Given request | Can you retype every one of the records below, word for word and line for line?

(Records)

**********

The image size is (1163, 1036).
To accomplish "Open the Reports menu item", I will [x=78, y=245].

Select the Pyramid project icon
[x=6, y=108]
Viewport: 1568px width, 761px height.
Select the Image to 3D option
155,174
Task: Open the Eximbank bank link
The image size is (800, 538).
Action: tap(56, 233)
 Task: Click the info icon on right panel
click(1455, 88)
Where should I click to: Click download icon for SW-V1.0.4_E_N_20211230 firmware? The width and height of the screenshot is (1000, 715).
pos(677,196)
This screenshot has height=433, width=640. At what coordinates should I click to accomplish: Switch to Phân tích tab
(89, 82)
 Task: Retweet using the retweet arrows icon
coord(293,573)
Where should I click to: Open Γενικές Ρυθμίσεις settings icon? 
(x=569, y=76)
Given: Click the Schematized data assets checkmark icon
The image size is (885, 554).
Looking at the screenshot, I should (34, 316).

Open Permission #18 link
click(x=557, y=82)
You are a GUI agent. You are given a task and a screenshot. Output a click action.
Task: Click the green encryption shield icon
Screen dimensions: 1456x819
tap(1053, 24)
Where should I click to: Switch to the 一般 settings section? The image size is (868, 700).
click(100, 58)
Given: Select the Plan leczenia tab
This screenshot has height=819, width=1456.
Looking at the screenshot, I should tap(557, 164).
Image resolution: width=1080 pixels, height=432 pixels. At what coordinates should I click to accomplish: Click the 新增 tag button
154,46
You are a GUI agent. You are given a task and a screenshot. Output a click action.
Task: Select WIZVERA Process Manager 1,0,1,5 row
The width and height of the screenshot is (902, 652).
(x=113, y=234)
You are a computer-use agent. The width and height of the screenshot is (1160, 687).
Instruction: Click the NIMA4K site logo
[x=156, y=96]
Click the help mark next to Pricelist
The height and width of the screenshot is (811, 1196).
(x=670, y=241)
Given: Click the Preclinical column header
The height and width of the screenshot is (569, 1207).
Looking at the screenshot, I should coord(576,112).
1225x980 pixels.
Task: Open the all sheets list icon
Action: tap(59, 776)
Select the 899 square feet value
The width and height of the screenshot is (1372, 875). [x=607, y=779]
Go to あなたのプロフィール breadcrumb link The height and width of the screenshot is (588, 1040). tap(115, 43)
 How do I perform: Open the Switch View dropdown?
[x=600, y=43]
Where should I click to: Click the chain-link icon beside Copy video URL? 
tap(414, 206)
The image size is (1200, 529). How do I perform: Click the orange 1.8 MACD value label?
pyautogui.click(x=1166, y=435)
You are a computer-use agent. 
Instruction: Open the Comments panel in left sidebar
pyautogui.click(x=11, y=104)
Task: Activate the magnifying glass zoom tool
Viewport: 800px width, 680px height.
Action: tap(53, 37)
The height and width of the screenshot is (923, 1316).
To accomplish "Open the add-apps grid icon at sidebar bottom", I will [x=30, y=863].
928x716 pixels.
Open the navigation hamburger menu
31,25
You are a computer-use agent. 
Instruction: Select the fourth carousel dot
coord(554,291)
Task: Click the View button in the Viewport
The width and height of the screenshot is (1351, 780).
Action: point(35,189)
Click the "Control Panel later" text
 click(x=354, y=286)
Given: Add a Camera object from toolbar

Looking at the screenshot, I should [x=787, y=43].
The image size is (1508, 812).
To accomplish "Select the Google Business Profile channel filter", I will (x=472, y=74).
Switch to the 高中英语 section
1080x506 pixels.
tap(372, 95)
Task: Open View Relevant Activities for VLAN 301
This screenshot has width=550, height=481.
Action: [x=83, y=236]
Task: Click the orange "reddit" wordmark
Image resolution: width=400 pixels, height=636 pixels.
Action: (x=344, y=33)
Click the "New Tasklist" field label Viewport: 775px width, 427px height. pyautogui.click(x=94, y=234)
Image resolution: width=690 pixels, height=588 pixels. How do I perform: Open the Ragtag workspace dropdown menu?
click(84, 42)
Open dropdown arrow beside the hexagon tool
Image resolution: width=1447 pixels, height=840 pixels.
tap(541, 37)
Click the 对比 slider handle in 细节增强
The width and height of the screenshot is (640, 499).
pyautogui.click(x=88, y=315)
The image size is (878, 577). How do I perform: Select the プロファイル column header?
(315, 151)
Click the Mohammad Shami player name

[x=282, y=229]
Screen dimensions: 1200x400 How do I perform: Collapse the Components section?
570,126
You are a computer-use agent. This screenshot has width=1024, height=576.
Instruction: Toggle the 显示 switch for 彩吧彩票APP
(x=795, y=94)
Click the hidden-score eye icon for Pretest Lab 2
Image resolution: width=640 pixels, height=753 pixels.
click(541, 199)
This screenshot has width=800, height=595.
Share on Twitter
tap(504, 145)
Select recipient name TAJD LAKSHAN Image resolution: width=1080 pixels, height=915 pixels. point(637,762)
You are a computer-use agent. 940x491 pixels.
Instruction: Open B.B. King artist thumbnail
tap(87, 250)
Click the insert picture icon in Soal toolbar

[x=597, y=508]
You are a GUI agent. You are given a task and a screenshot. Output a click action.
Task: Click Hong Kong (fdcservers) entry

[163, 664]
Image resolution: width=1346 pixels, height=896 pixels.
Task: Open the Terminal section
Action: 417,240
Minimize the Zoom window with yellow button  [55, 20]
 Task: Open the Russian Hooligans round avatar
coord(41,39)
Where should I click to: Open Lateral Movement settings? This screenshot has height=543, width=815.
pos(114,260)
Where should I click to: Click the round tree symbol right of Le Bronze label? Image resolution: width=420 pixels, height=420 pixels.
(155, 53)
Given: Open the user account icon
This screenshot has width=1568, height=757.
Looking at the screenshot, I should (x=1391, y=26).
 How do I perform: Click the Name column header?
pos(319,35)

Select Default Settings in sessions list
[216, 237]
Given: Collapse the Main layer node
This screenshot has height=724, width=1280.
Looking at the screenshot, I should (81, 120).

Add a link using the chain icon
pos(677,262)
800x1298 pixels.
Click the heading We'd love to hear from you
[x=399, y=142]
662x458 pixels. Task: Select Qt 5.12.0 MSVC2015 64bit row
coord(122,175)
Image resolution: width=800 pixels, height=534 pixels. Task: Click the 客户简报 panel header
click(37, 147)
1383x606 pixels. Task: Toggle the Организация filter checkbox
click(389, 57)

**********

Exercise result |
The image size is (1163, 1036).
To accomplish "Open the Reports menu item", I will [x=78, y=245].

Select the Pyramid project icon
[x=6, y=108]
Viewport: 1568px width, 761px height.
Select the Image to 3D option
155,174
Task: Open the Eximbank bank link
The image size is (800, 538).
Action: tap(56, 233)
 Task: Click the info icon on right panel
click(1455, 88)
Where should I click to: Click download icon for SW-V1.0.4_E_N_20211230 firmware? The width and height of the screenshot is (1000, 715).
pos(677,196)
This screenshot has height=433, width=640. At what coordinates should I click to accomplish: Switch to Phân tích tab
(89, 82)
 Task: Retweet using the retweet arrows icon
coord(293,573)
Where should I click to: Open Γενικές Ρυθμίσεις settings icon? 
(x=569, y=76)
Given: Click the Schematized data assets checkmark icon
The image size is (885, 554).
Looking at the screenshot, I should (34, 316).

Open Permission #18 link
click(x=557, y=82)
You are a GUI agent. You are given a task and a screenshot. Output a click action.
Task: Click the green encryption shield icon
Screen dimensions: 1456x819
tap(1053, 24)
Where should I click to: Switch to the 一般 settings section? The image size is (868, 700).
click(100, 58)
Given: Select the Plan leczenia tab
This screenshot has height=819, width=1456.
Looking at the screenshot, I should tap(557, 164).
Image resolution: width=1080 pixels, height=432 pixels. At what coordinates should I click to accomplish: Click the 新增 tag button
154,46
You are a GUI agent. You are given a task and a screenshot. Output a click action.
Task: Select WIZVERA Process Manager 1,0,1,5 row
The width and height of the screenshot is (902, 652).
(x=113, y=234)
You are a computer-use agent. The width and height of the screenshot is (1160, 687).
Instruction: Click the NIMA4K site logo
[x=156, y=96]
Click the help mark next to Pricelist
The height and width of the screenshot is (811, 1196).
(x=670, y=241)
Given: Click the Preclinical column header
The height and width of the screenshot is (569, 1207).
Looking at the screenshot, I should coord(576,112).
1225x980 pixels.
Task: Open the all sheets list icon
Action: tap(59, 776)
Select the 899 square feet value
The width and height of the screenshot is (1372, 875). [x=607, y=779]
Go to あなたのプロフィール breadcrumb link The height and width of the screenshot is (588, 1040). tap(115, 43)
 How do I perform: Open the Switch View dropdown?
[x=600, y=43]
Where should I click to: Click the chain-link icon beside Copy video URL? 
tap(414, 206)
The image size is (1200, 529). How do I perform: Click the orange 1.8 MACD value label?
pyautogui.click(x=1166, y=435)
You are a computer-use agent. 
Instruction: Open the Comments panel in left sidebar
pyautogui.click(x=11, y=104)
Task: Activate the magnifying glass zoom tool
Viewport: 800px width, 680px height.
Action: tap(53, 37)
The height and width of the screenshot is (923, 1316).
To accomplish "Open the add-apps grid icon at sidebar bottom", I will [x=30, y=863].
928x716 pixels.
Open the navigation hamburger menu
31,25
You are a computer-use agent. 
Instruction: Select the fourth carousel dot
coord(554,291)
Task: Click the View button in the Viewport
The width and height of the screenshot is (1351, 780).
Action: point(35,189)
Click the "Control Panel later" text
 click(x=354, y=286)
Given: Add a Camera object from toolbar

Looking at the screenshot, I should [x=787, y=43].
The image size is (1508, 812).
To accomplish "Select the Google Business Profile channel filter", I will (x=472, y=74).
Switch to the 高中英语 section
1080x506 pixels.
tap(372, 95)
Task: Open View Relevant Activities for VLAN 301
This screenshot has width=550, height=481.
Action: [x=83, y=236]
Task: Click the orange "reddit" wordmark
Image resolution: width=400 pixels, height=636 pixels.
Action: (x=344, y=33)
Click the "New Tasklist" field label Viewport: 775px width, 427px height. pyautogui.click(x=94, y=234)
Image resolution: width=690 pixels, height=588 pixels. How do I perform: Open the Ragtag workspace dropdown menu?
click(84, 42)
Open dropdown arrow beside the hexagon tool
Image resolution: width=1447 pixels, height=840 pixels.
tap(541, 37)
Click the 对比 slider handle in 细节增强
The width and height of the screenshot is (640, 499).
pyautogui.click(x=88, y=315)
The image size is (878, 577). How do I perform: Select the プロファイル column header?
(315, 151)
Click the Mohammad Shami player name

[x=282, y=229]
Screen dimensions: 1200x400 How do I perform: Collapse the Components section?
570,126
You are a computer-use agent. This screenshot has width=1024, height=576.
Instruction: Toggle the 显示 switch for 彩吧彩票APP
(x=795, y=94)
Click the hidden-score eye icon for Pretest Lab 2
Image resolution: width=640 pixels, height=753 pixels.
click(541, 199)
This screenshot has width=800, height=595.
Share on Twitter
tap(504, 145)
Select recipient name TAJD LAKSHAN Image resolution: width=1080 pixels, height=915 pixels. point(637,762)
You are a computer-use agent. 940x491 pixels.
Instruction: Open B.B. King artist thumbnail
tap(87, 250)
Click the insert picture icon in Soal toolbar

[x=597, y=508]
You are a GUI agent. You are given a task and a screenshot. Output a click action.
Task: Click Hong Kong (fdcservers) entry

[163, 664]
Image resolution: width=1346 pixels, height=896 pixels.
Task: Open the Terminal section
Action: 417,240
Minimize the Zoom window with yellow button  [55, 20]
 Task: Open the Russian Hooligans round avatar
coord(41,39)
Where should I click to: Open Lateral Movement settings? This screenshot has height=543, width=815.
pos(114,260)
Where should I click to: Click the round tree symbol right of Le Bronze label? Image resolution: width=420 pixels, height=420 pixels.
(155, 53)
Given: Open the user account icon
This screenshot has width=1568, height=757.
Looking at the screenshot, I should (x=1391, y=26).
 How do I perform: Click the Name column header?
pos(319,35)

Select Default Settings in sessions list
[216, 237]
Given: Collapse the Main layer node
This screenshot has height=724, width=1280.
Looking at the screenshot, I should (81, 120).

Add a link using the chain icon
pos(677,262)
800x1298 pixels.
Click the heading We'd love to hear from you
[x=399, y=142]
662x458 pixels. Task: Select Qt 5.12.0 MSVC2015 64bit row
coord(122,175)
Image resolution: width=800 pixels, height=534 pixels. Task: Click the 客户简报 panel header
click(37, 147)
1383x606 pixels. Task: Toggle the Организация filter checkbox
click(389, 57)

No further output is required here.